> **PROBLEM**
In the excerpt about San Juan County's draft critical areas rules, repeat the passage that opens with the words containing "Legal stakes" and closes with "challenged in court.", switching "attorney" to "lawyer".

> **TEXT EXCERPT**
--- Begin ---

The consequences are already visible in the draft. The document incorrectly states that black oystercatchers depend on healthy eelgrass and forage fish. Kwiáht has monitored these shorebirds on local islets for nearly 20 years. They eat only intertidal shellfish and have no relationship to eelgrass.
“We could have told them that, but we were not asked,” Barsh said.
He is sharply critical of the process itself. “They would rather fight over how many feet wide a buffer should be than actually learn something about the specific characteristics of our island ecosystems,” he said. His research is regularly presented to regional and state scientific bodies — but not, he says, to his own county.
Legal stakes
A local attorney familiar with San Juan County land use law, who asked to remain anonymous, warned that the Friends letter amounts to a roadmap of every issue that could be challenged in court.
“This very detailed comment letter from Friends could save the county from an extended, expensive appeal of the CAO,” the attorney wrote in an email to the Journal.
That risk is real. According to the Friends of the San Juans’ letter, a recent ruling by the state’s Growth Management Hearings Board in Futurewise v. Snohomish County held that failure to update critical areas regulations when new science calls existing rules into question is grounds for legal appeal.
County planners were unavailable for comment.
The comment period remains open. Friends of the San Juans is urging the county to substantially revise the draft before it is finalized.

--- End ---

> **DATASET SECTION**

--- Begin ---

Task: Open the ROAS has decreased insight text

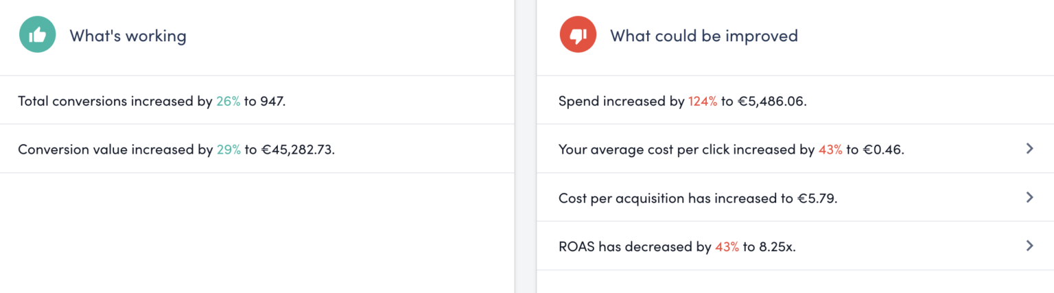Action: (677, 246)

--- End ---

> **EXERCISE ANSWER**
Legal stakes
A local lawyer familiar with San Juan County land use law, who asked to remain anonymous, warned that the Friends letter amounts to a roadmap of every issue that could be challenged in court.